I LOVE this idea!! I have made many scrappy string quilts and usually back them with flannel or fleece to avoid quilting something so heavy. This is a wonderful idea that cuts down on the one step in making a quilt that I try to avoid. Thankyou!

bptakoma (author)2011-04-17

Great idea --
In step 2, are you sewing the strips to each other, or directly on top of the batting? I guess it's on top of the batting, which is why you quilt as you go. Are there any tips to keep it aligned/keep the batting from puffing things out of place? Do you need a wider seam allowance than the traditional quilters 1/4 inch? Normal stitch length?

casburkhart (author)bptakoma2011-04-17

Sew the schnibbles directly onto the batting (and through the backing square). While you are sewing on the strips, the batting tends to warp, but try to keep the back fabric flat. (I have several pleats where the fabric folded slightly on itself.)

As for keeping it aligned, it doesn't matter if it goes slightly wonky, or if it is crooked, or even if you accidently sew on a schnibble with the back of the fabric showing rather than the front. With all the colors and patterns, no one can tell if it is not perfect. The seams can be whatever width you want, some of mine are much more than 1/4". And yes I use a normal stitch length.

aholst (author)2011-04-17

Schnippelche sounds like a West Prussian dialect, I heard my grandma using it sometimes.
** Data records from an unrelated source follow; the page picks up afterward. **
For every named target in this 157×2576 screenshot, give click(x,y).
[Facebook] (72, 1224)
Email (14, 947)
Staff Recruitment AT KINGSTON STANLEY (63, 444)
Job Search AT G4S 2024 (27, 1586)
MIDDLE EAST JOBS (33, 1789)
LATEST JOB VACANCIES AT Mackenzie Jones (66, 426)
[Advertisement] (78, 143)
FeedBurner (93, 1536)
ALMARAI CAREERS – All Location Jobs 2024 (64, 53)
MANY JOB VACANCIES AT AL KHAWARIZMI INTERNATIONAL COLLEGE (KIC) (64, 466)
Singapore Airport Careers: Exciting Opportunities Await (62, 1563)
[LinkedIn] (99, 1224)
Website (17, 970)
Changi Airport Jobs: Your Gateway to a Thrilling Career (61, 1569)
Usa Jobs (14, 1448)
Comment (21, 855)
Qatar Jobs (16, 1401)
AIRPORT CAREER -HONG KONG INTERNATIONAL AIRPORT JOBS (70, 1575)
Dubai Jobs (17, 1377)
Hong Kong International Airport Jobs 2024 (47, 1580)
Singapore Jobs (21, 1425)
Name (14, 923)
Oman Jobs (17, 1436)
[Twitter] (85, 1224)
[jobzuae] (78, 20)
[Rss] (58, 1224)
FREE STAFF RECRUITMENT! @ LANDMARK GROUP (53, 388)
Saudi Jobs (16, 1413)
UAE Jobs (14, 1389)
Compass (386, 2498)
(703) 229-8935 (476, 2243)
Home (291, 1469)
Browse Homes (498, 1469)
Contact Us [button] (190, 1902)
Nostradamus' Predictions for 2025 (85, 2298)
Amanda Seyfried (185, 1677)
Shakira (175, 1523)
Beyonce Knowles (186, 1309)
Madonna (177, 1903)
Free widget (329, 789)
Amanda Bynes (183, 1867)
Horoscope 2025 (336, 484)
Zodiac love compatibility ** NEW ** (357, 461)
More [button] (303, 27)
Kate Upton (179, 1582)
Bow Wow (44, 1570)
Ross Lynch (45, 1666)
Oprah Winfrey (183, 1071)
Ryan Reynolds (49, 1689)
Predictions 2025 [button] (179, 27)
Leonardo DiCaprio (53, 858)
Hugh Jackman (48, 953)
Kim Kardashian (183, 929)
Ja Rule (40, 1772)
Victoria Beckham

So it might well be proper German, just from areas that aren't Germany anymore these days!

Lovely quilting, I should really get my sewing machine out of storage...

sparracco1 (author)2011-04-15

i am SO going to try this! thanks! ;-]

BrittLiv (author)2011-04-14

Hi, I'm German and have never heard of the word "schnippelche" here we call what you mean "Schnipsel" or "Schnippel" (e.g. in Berlin).
Great jop on your ible!

casburkhart (author)BrittLiv2011-04-14

You're right, I looked in the PA German/English dictionary instead of the German/English dictionary. I should have used your word "Schnippel" Thank you for the correction. But I'll still use my spelling and pronunciation. How do you pronounce "Schnippel"?

abbyholverson (author)2011-04-14

Beautiful! I love your technique of quilting as you go. It makes it so easy!